__Extracted data__.
________________________________________

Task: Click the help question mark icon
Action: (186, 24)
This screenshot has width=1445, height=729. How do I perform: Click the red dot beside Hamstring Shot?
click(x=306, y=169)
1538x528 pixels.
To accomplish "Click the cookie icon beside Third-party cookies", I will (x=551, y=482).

________________________________________

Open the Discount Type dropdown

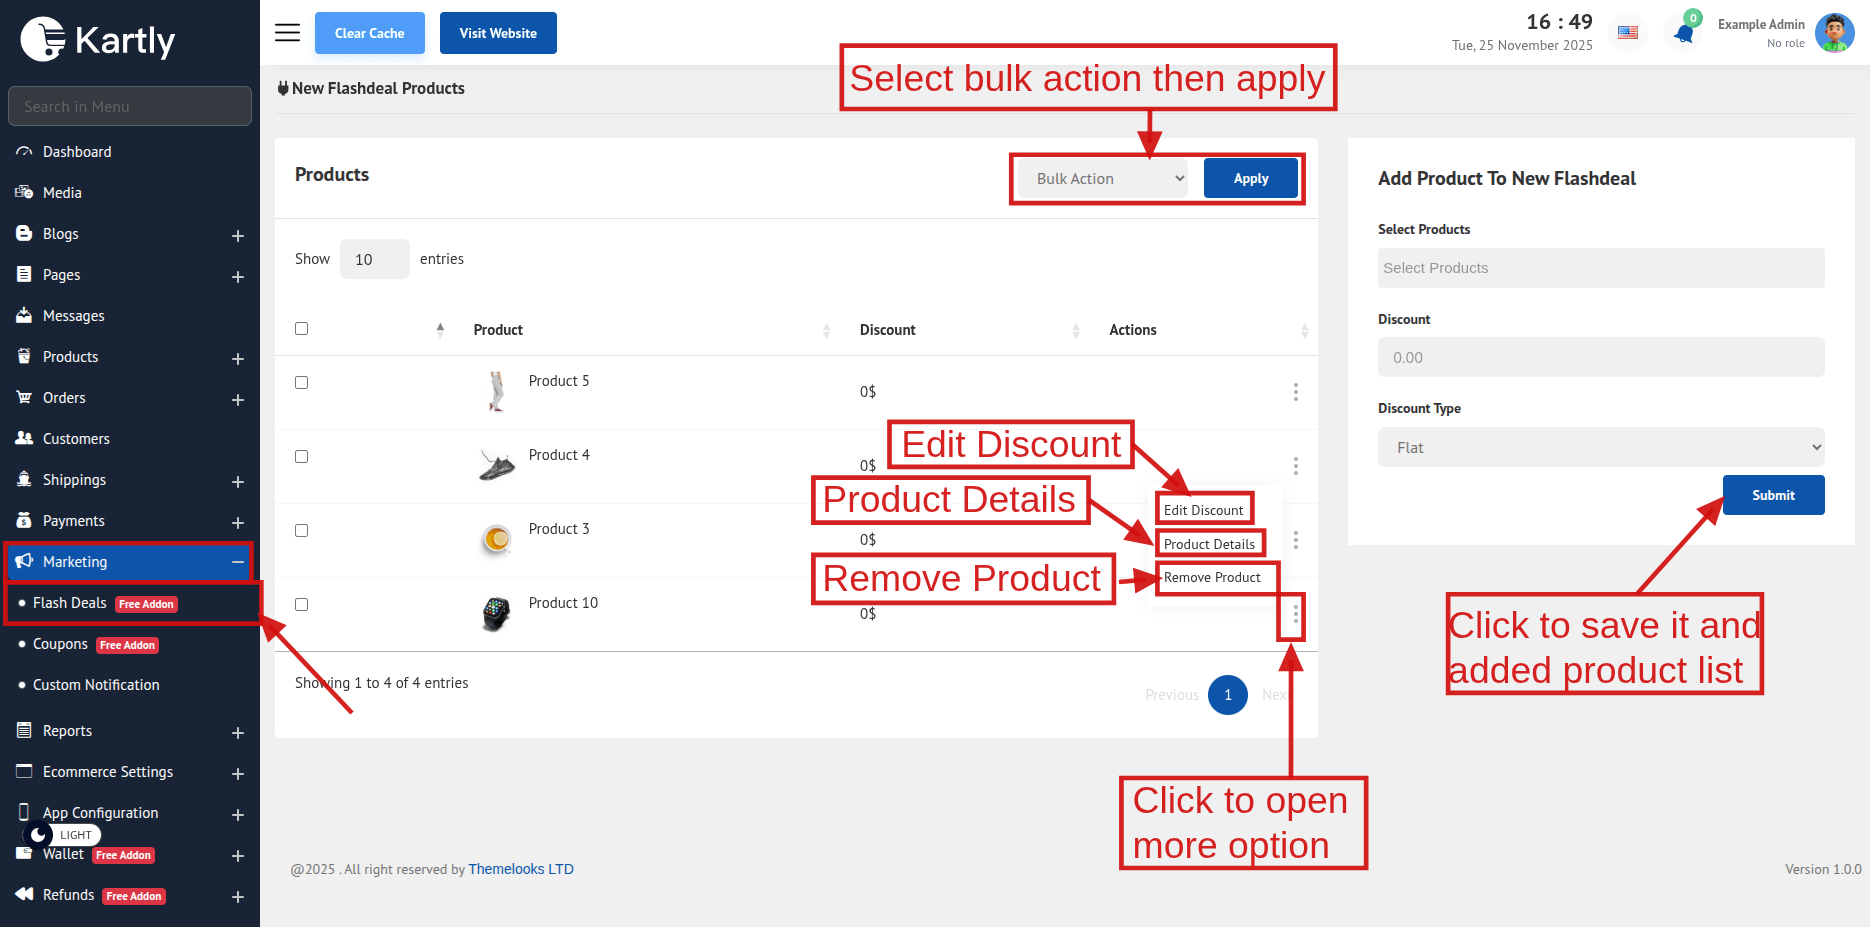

________________________________________

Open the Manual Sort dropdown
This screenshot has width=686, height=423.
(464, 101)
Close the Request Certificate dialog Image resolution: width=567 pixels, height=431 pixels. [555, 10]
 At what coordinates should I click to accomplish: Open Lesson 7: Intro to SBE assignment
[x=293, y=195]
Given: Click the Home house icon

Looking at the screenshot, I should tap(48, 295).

________________________________________

__Problem description__. Check which lines of the entries hold the word "dropdown", then please give only how many there are.

__Task answer__. 2